- YOUR GOAL:
Reproduce word for word everything in the records from the line containing "Where should I click to: Click the red" down to the line containing "pos(263,39)", both of those lines included.
** Begin SOURCE RECORDS **
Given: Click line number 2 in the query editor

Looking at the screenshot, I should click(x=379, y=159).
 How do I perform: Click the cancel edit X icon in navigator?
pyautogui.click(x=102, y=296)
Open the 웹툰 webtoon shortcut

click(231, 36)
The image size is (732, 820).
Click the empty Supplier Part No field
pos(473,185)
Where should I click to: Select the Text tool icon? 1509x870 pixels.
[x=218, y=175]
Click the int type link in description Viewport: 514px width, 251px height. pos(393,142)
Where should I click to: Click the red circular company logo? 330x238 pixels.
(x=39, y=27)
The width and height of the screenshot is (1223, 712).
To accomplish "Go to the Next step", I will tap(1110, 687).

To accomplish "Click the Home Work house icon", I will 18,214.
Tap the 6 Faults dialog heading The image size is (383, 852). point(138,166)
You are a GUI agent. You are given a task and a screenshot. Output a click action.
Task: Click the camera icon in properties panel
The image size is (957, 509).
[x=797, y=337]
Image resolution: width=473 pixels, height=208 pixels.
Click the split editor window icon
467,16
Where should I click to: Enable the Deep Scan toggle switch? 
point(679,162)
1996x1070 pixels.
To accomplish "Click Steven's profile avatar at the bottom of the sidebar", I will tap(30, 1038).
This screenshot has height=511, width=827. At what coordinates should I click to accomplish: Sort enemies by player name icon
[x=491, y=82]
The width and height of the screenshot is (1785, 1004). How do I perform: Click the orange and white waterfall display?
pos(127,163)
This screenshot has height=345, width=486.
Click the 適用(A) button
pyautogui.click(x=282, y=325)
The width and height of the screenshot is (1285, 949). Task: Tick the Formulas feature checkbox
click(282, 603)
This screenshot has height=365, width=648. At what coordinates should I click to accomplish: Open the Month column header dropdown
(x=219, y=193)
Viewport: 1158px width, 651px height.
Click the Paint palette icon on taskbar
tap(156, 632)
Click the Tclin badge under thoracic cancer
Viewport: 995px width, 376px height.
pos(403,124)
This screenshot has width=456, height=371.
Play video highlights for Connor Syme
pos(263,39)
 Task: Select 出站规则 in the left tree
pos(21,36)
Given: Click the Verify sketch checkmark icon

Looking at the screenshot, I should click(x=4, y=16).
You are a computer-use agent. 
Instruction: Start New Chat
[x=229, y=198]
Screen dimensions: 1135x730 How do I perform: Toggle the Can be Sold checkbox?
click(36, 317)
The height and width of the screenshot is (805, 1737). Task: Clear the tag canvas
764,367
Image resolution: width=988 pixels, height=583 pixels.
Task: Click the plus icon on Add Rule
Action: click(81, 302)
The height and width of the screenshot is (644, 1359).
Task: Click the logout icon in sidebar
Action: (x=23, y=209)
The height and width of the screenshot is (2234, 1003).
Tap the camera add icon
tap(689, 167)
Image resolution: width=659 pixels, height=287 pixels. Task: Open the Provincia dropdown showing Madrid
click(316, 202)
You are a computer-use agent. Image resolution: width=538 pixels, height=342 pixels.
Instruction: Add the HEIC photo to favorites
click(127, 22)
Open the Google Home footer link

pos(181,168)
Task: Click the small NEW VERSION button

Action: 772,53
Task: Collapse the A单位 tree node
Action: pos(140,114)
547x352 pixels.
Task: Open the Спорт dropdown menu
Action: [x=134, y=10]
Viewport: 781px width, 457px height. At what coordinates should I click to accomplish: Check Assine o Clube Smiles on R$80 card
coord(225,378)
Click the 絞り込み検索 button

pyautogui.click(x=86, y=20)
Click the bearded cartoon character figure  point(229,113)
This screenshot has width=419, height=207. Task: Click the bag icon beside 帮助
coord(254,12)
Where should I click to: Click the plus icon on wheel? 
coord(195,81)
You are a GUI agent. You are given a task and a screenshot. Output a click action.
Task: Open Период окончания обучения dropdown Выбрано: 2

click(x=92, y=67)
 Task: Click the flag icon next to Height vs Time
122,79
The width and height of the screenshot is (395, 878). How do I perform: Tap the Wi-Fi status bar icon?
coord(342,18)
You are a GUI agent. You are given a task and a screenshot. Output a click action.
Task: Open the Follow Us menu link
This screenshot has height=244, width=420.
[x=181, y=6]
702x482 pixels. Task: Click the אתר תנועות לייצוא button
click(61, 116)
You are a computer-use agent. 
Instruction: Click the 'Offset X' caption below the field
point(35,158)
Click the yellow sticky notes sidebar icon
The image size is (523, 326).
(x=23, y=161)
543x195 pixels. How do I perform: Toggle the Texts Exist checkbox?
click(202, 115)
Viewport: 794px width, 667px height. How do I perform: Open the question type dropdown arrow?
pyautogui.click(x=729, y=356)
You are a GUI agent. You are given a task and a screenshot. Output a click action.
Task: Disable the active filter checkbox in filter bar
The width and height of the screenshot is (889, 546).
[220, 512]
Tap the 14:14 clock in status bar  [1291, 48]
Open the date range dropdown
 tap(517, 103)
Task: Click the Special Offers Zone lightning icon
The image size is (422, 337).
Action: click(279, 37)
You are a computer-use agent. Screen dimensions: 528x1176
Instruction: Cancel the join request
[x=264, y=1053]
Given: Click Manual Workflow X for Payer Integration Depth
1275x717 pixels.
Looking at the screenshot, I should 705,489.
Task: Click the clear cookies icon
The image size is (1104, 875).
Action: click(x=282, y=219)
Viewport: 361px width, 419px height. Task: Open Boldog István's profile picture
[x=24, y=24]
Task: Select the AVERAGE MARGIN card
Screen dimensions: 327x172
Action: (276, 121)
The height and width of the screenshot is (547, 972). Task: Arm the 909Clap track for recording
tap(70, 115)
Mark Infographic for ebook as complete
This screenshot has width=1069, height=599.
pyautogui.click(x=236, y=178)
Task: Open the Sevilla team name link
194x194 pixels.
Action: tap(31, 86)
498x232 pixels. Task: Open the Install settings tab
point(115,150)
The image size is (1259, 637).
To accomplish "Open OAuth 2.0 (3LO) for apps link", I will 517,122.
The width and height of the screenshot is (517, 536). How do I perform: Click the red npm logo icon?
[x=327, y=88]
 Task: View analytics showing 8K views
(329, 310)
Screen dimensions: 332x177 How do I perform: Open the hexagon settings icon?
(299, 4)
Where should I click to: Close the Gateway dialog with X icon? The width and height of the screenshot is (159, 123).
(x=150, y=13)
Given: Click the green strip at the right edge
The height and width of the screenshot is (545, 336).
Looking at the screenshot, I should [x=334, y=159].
** End SOURCE RECORDS **
- SOLUTION:
Where should I click to: Click the red circular company logo? 330x238 pixels.
(x=39, y=27)
The width and height of the screenshot is (1223, 712).
To accomplish "Go to the Next step", I will tap(1110, 687).

To accomplish "Click the Home Work house icon", I will 18,214.
Tap the 6 Faults dialog heading The image size is (383, 852). point(138,166)
You are a GUI agent. You are given a task and a screenshot. Output a click action.
Task: Click the camera icon in properties panel
The image size is (957, 509).
[x=797, y=337]
Image resolution: width=473 pixels, height=208 pixels.
Click the split editor window icon
467,16
Where should I click to: Enable the Deep Scan toggle switch? 
point(679,162)
1996x1070 pixels.
To accomplish "Click Steven's profile avatar at the bottom of the sidebar", I will tap(30, 1038).
This screenshot has height=511, width=827. At what coordinates should I click to accomplish: Sort enemies by player name icon
[x=491, y=82]
The width and height of the screenshot is (1785, 1004). How do I perform: Click the orange and white waterfall display?
pos(127,163)
This screenshot has height=345, width=486.
Click the 適用(A) button
pyautogui.click(x=282, y=325)
The width and height of the screenshot is (1285, 949). Task: Tick the Formulas feature checkbox
click(282, 603)
This screenshot has height=365, width=648. At what coordinates should I click to accomplish: Open the Month column header dropdown
(x=219, y=193)
Viewport: 1158px width, 651px height.
Click the Paint palette icon on taskbar
tap(156, 632)
Click the Tclin badge under thoracic cancer
Viewport: 995px width, 376px height.
pos(403,124)
This screenshot has width=456, height=371.
Play video highlights for Connor Syme
pos(263,39)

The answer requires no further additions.